You don’t know what you are missing!
Most people think that fantasy, as a genre, was born in the 20th century with the advent of the great imagineer, J.R.R. Tolkien. Not true. The first great work of fantasy literature was Homer’s second epic, the Odyssey. And there have been many great imagineers over the ages. One of the greatest is the English visionary poet and painter, William Blake. But people are turned off these authors because they are too ‘difficult’.
All that is needed is some active reading and you can access these works and their like. You don’t need to be an English professor. You don’t even need to be an English graduate. All you need to be is someone who loves to read. So, what exactly is active reading? Basically, it means thinking about the text. It means asking questions. It means using your own knowledge and experience to make sense of the text, to make it meaningful. It means constructing meaning out of what is already inside you and what you are encountering in the text.

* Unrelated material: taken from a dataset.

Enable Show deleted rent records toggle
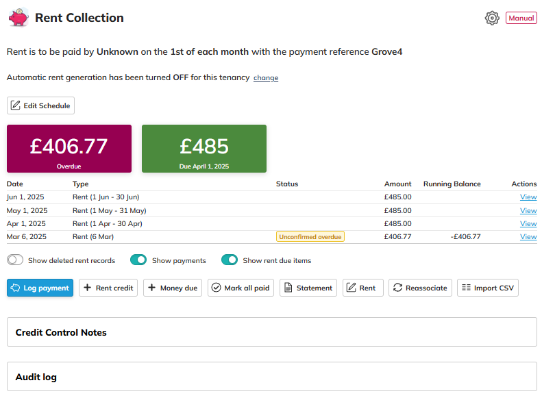 click(x=15, y=260)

Making the transition from passive to active reading is easy and incredibly rewarding. You don’t need to spend three years in college. It’s just a matter of using your God given intellect to extract meaning from the text, to see shapes and patterns in it. This is true ‘reading’, not just taking in words but actively engaging with them.

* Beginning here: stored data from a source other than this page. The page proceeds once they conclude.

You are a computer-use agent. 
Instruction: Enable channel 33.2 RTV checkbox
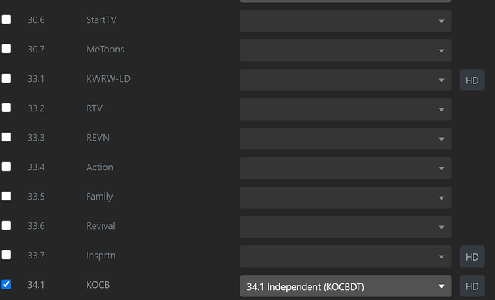coord(6,108)
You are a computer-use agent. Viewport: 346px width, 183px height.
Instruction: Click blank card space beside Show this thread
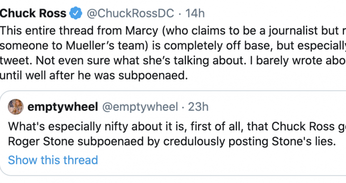click(x=221, y=160)
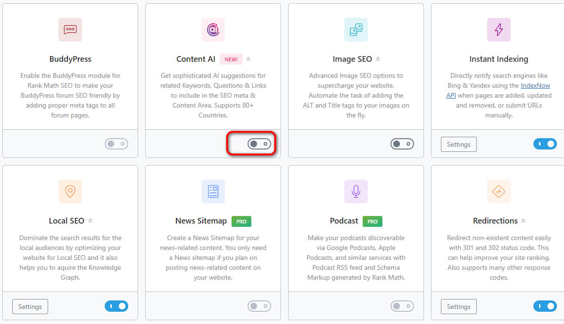
Task: Click the News Sitemap newspaper icon
Action: (x=213, y=191)
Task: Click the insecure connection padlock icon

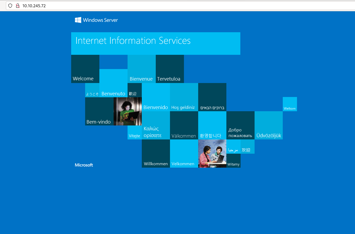Action: pos(18,6)
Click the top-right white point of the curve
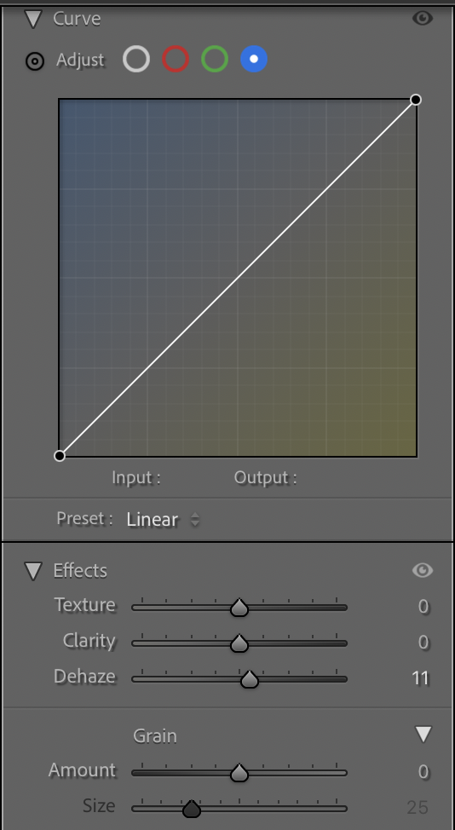455x830 pixels. pyautogui.click(x=416, y=100)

We’ve already mentioned Blake. A lot of his poetry is challenging but if you take the active approach it is immensely rewarding. A good place to start active, analytical reading is his Songs of Innocence and Experience. They seem simple on the surface but if you take the time to really read them you will discover hidden depths and layers. New meanings will spring out of the text.
Reading the ancient Classics is also a good place to start, as many classical works have a mechanical quality: they are full of mechanisms and devices which makes them easier to analyse. They also tend to be very structured which makes it easier on the active reader. Of course, these are vast generalisations but they serve our purpose here and hopefully they will embolden you to read the likes of Homer, Sophocles and Virgil.
The important thing to remember is not to be intimidated by literature that is pre 20th century. All you need to do is approach it with a different mindset. Get into a different way of thinking. An objective way of thinking. That and, of course, a library ticket!
5 thoughts on “How to Approach the Classics”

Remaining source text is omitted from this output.